С этими словами Ули бросился к невысокой, слегка полноватой девушке, пышущей жаром женственности и молодостью. Влюбленные обнялись при встрече и словно сумасшедшие бросились танцевать и кружиться в толпу таких же молодых людей, что все вокруг встретили хлопками в ладоши и криками одобрения. Музыканты же, заметив, как энергичны зрители, принялись играть задорную, танцевальную мелодию всем на радость! Гир также приблизился к столпотворению танцующих молодых людей, буквально кожей ощущая исходящий от них жар. Хлопая в ладоши, он с удовольствием смотрел на радостного друга и не менее счастливую девушку, буквально повисшую в танце на шее Ули. Музыка все громче и задорнее лилась от музыкантов, сидящих над переулком на крыше дома. Энергетика Ули и Марты передавалась всем вокруг, и вскоре даже ранее стесняющиеся махнули рукой и присоединились к веселью.

– Лучшего праздника и не придумаешь! – воскликнул распаленный Ули, выскакивая из пляшущей толпы, держа Марту за руку. – А вот и мой вечно попадающий в неприятности друг, дорогая Марта!

– Привет, Гир! – смахнув с лица пряди промокших от пота волос, впопыхах произнесла Марта. – Слышала, ты в острог загремел прошлой ночью, так ли это? Сплетни уже пошли вокруг, что, мол, тебе еще и Бурга тумаков надавал. Ну уж это-то сущий бред! Иль правда?

– Привет, Марта, – улыбнулся Гир одними лишь губами, но даже Ули заметил, что было сделано это из вежливости – и вежливости не к Марте, а к другу. – Ты бы поменьше сплетен слушала да побольше дум…

– А ну-ка! – воскликнул Ули, протискиваясь между ними и кладя обоим руки на плечи, – Пойдемте-ка выпьем! Тем более что в день Ишки каждому полагается по две кружки черноземного пива, не красота ли?
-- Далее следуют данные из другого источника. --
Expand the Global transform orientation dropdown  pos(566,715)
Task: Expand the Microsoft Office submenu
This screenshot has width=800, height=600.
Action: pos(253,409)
Ну, пошли-пошли!

Подталкивая друга и будущую невесту, Ули разогнал надвигающиеся тучи, и все вместе отправились к телеге с большой бочкой, где получили по кружке пива, и в окружении лесорубов и землепашцев уселись за стол, наскоро сколоченный из кривых досок к празднику, а вместо лавок стояли пеньки, что, впрочем, было весьма удобно.

Ранее светлое небо уже порядочно потемнело, и единственным источником света теперь выступала проявляющаяся на небе россыпь звезд да вездесущие брюхосветы, парящие над домами или пролетающие из леса к храму.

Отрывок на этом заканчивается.